How to Use Anstrex to Spot the Brands Scaling Before Everyone Else

The OAAA quarterly report is essentially a curated watchlist handed to you on a silver platter — but it arrives weeks after the spending already happened. When OOH Today reported that 72% of the top 100 OOH advertisers increased spending compared to Q1 2025, that data reflected decisions made months earlier. By the time you’re reading those numbers, brands like OpenAI, Genspark, Lambda, Brex, and DoorDash have already moved downstream into performance channels. The question isn’t whether they’re scaling — the OOH data already confirmed that. The question is what they’re doing right now in native and push advertising, and that’s exactly what Anstrex lets you answer in real time.

The play is straightforward. Take the names from the OAAA’s top-spender list — the Pepsis, Capital Ones, Geicos, eBays, and the fast-rising AI brands — and run each one through Anstrex’s native and push ad databases. You’re not looking for a single campaign. You’re looking for a pattern across three dimensions that, when they converge, signal a brand in active scale mode.

Signal one: increasing creative volume over the past 30 to 90 days. A brand that was running twelve native ad variations last month and is now running forty-five hasn’t simply gotten more creative. They’ve unlocked a budget. Anstrex’s filtering tools let you sort any advertiser’s campaigns by date range and see exactly how their creative output has changed over time. When a company that more than doubled its OOH investment in Q1 simultaneously starts flooding native networks with new creatives, that’s not coincidence — it’s coordinated budget expansion across channels.
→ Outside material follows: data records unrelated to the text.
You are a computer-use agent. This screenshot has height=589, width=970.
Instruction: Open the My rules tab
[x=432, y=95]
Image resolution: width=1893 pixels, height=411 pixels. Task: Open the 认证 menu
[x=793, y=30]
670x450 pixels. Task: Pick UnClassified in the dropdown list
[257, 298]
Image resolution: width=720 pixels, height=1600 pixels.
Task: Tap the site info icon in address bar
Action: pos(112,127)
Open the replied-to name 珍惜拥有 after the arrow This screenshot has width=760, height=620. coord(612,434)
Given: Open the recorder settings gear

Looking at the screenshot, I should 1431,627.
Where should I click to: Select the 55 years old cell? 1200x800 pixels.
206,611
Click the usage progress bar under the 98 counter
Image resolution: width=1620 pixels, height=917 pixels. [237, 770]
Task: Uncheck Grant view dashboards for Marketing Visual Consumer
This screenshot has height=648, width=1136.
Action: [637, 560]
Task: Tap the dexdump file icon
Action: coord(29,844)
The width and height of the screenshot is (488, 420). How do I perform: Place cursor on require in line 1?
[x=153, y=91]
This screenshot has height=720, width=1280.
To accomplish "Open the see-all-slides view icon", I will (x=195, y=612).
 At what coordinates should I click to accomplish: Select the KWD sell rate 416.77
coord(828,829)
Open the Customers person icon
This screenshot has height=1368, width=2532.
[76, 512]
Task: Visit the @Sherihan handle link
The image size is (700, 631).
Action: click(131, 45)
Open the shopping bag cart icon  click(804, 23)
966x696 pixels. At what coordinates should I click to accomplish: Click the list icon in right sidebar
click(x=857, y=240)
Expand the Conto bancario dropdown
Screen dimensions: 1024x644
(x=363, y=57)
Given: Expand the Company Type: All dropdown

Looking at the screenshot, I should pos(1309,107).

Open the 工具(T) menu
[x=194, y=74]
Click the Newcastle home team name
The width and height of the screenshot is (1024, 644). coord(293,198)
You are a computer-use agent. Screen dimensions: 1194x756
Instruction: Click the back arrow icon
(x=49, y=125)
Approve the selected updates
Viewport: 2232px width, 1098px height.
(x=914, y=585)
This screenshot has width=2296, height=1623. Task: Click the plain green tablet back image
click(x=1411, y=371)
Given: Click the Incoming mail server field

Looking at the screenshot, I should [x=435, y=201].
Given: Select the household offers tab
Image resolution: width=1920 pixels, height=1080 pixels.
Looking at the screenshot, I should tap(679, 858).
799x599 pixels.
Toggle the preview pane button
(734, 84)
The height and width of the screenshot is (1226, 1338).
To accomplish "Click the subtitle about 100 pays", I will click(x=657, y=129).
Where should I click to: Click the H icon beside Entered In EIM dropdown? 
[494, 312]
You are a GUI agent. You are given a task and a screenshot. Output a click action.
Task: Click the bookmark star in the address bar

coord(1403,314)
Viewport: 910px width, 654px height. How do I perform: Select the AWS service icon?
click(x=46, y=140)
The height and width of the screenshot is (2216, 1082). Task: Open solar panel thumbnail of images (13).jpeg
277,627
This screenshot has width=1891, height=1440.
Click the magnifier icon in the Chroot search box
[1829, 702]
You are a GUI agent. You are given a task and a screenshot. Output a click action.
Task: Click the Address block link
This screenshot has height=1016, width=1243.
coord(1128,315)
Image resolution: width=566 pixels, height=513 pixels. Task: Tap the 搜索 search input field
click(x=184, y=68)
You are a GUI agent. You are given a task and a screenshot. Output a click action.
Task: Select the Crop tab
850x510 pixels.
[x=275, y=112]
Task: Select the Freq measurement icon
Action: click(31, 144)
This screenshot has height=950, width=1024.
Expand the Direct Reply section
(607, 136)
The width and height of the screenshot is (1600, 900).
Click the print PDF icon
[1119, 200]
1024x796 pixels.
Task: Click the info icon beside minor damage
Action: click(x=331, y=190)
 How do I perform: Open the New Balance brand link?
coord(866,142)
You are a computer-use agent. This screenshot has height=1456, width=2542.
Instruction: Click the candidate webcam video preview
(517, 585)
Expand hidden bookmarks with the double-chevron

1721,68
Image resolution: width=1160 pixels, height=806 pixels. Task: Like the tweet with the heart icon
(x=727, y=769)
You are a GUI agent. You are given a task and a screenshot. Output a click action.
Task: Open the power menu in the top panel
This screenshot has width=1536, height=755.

Signal two: new landing pages or offers being tested. When a brand shifts from sending all traffic to a single homepage to running multiple landing page variants with different value propositions, pricing tiers, or lead magnets, they’re in optimization mode. This is the behavior of a marketing team that’s been given room to spend and is now hunting for the highest-converting funnel. Anstrex captures destination URLs alongside each creative, so you can track when an advertiser’s landing page count jumps from two to fifteen. That proliferation is one of the clearest signs that a brand has moved past the testing phase and into aggressive scaling.

Signal three: expansion into new ad networks or geos. A brand running exclusively on Taboola last quarter that suddenly appears across Outbrain, MGID, and RevContent isn’t diversifying for fun — they’re chasing incremental reach because their existing channels are maxed out. The same logic applies geographically. When you see a U.S.-focused DTC brand start appearing in UK, Canadian, or Australian native placements, that’s international scale-up in progress. Anstrex lets you filter by network and country, making this expansion pattern visible within seconds.

Brands showing activity across all three signals simultaneously are in full growth mode, and their campaigns become blueprints worth studying. This matters because, as IPA-backed research highlighted by VideoWeek made clear, the brands that win market share are the ones that set their share of voice above their current market share — punching above their weight rather than optimizing themselves into irrelevance. When you spot a brand doing exactly that across OOH, native, and push simultaneously, you’re watching the playbook of a company that understands broad-reach investment drives long-term profit.

The tactical edge here is timing. The OAAA report tells you who was spending. Anstrex shows you who is spending right now, what messages they’re testing, and where they’re expanding. One is a history book. The other is a live feed. Used together, they turn publicly available industry data into a private competitive advantage — letting you model campaigns from brands whose budgets are actively accelerating, not brands whose budgets accelerated three months ago.